### Brief
The result should be an exact copy of only the lines from the one with "1200x582 pixels." through the last line of the data below, with pictures omitted.

[[ Records shown open ]]

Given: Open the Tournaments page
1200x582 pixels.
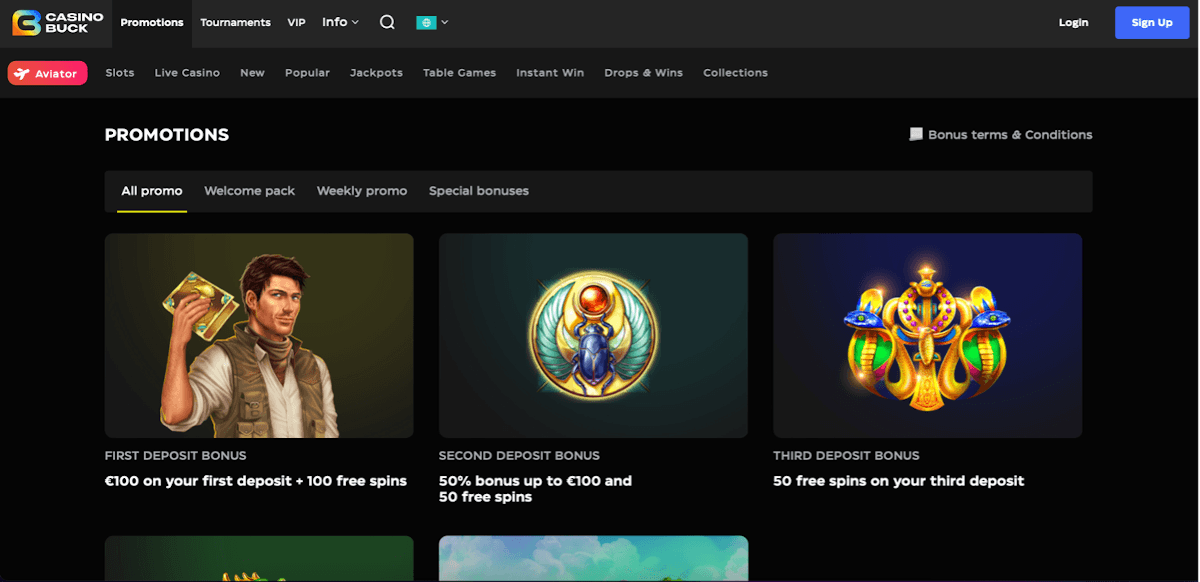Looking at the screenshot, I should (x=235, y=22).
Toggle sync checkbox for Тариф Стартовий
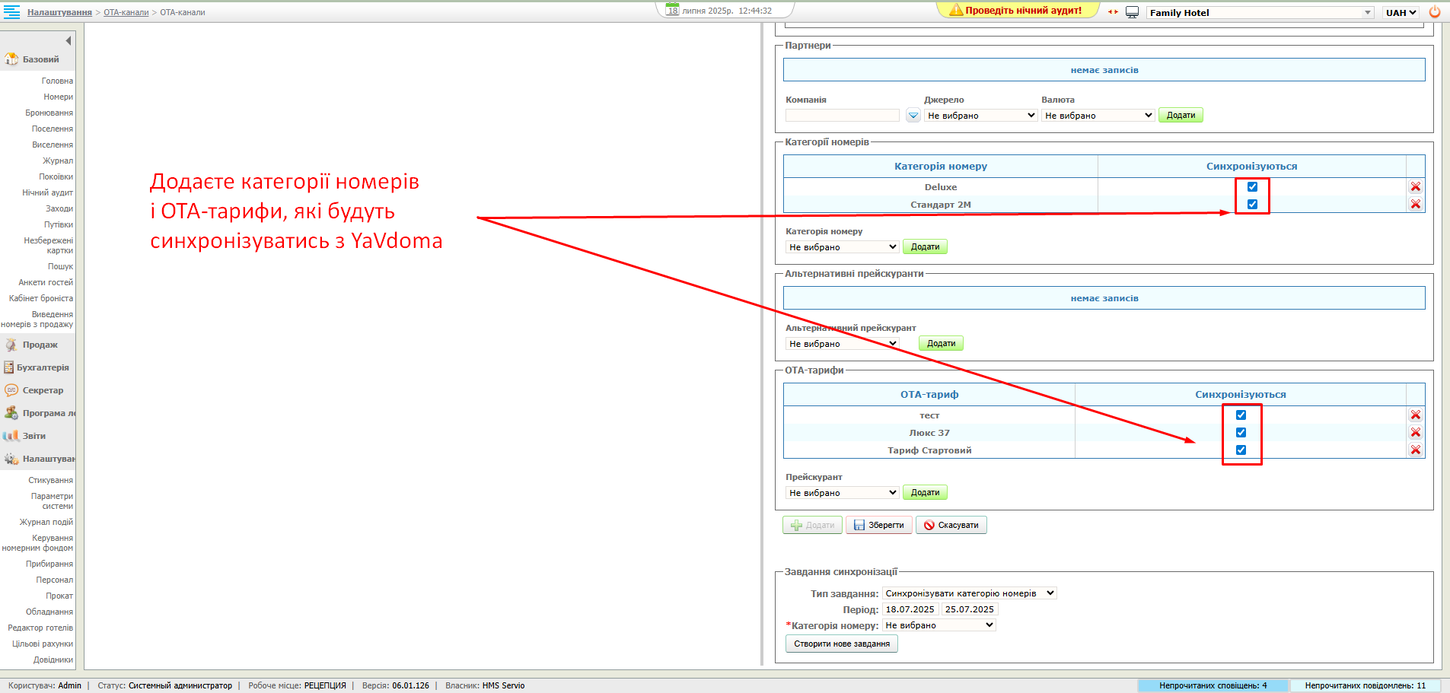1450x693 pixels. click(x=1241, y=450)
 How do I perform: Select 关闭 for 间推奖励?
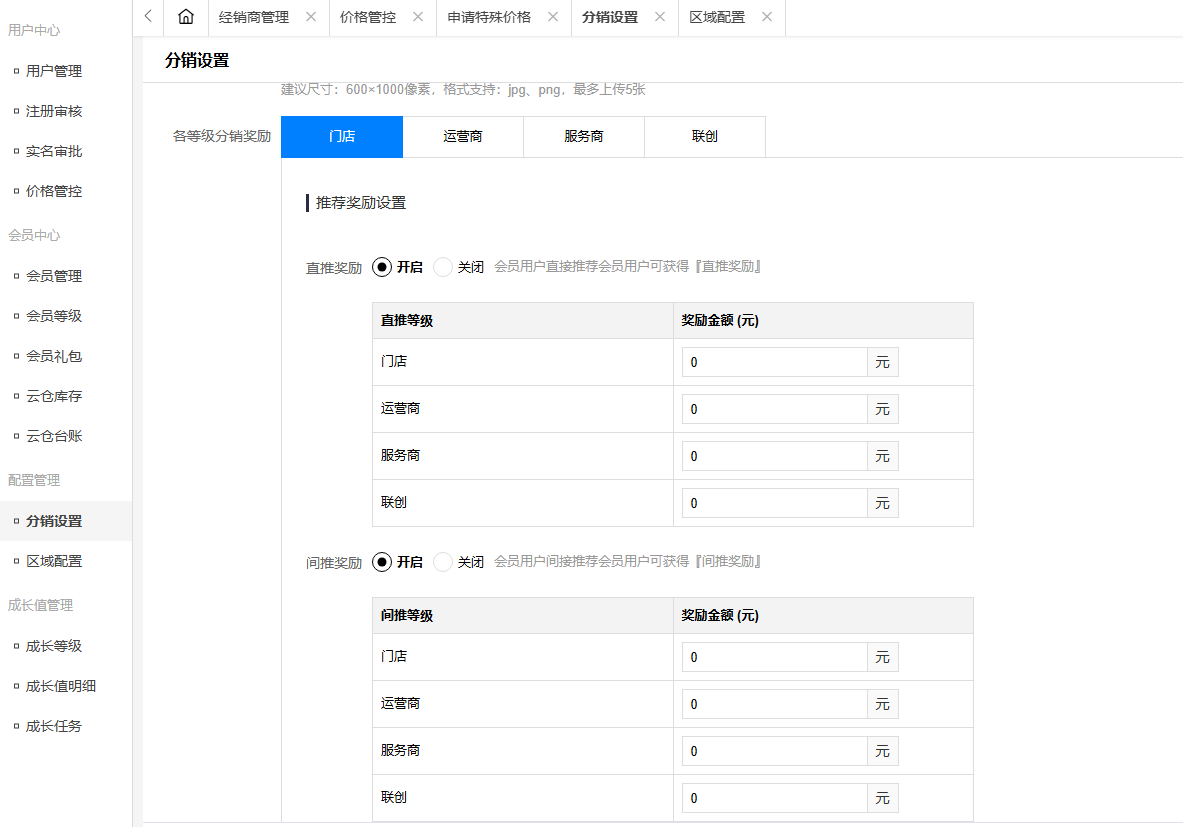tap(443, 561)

[[ Records shown closed ]]

### Answer section
1200x582 pixels.
Looking at the screenshot, I should (x=235, y=22).
Toggle sync checkbox for Тариф Стартовий
1450x693 pixels. click(x=1241, y=450)
 How do I perform: Select 关闭 for 间推奖励?
tap(443, 561)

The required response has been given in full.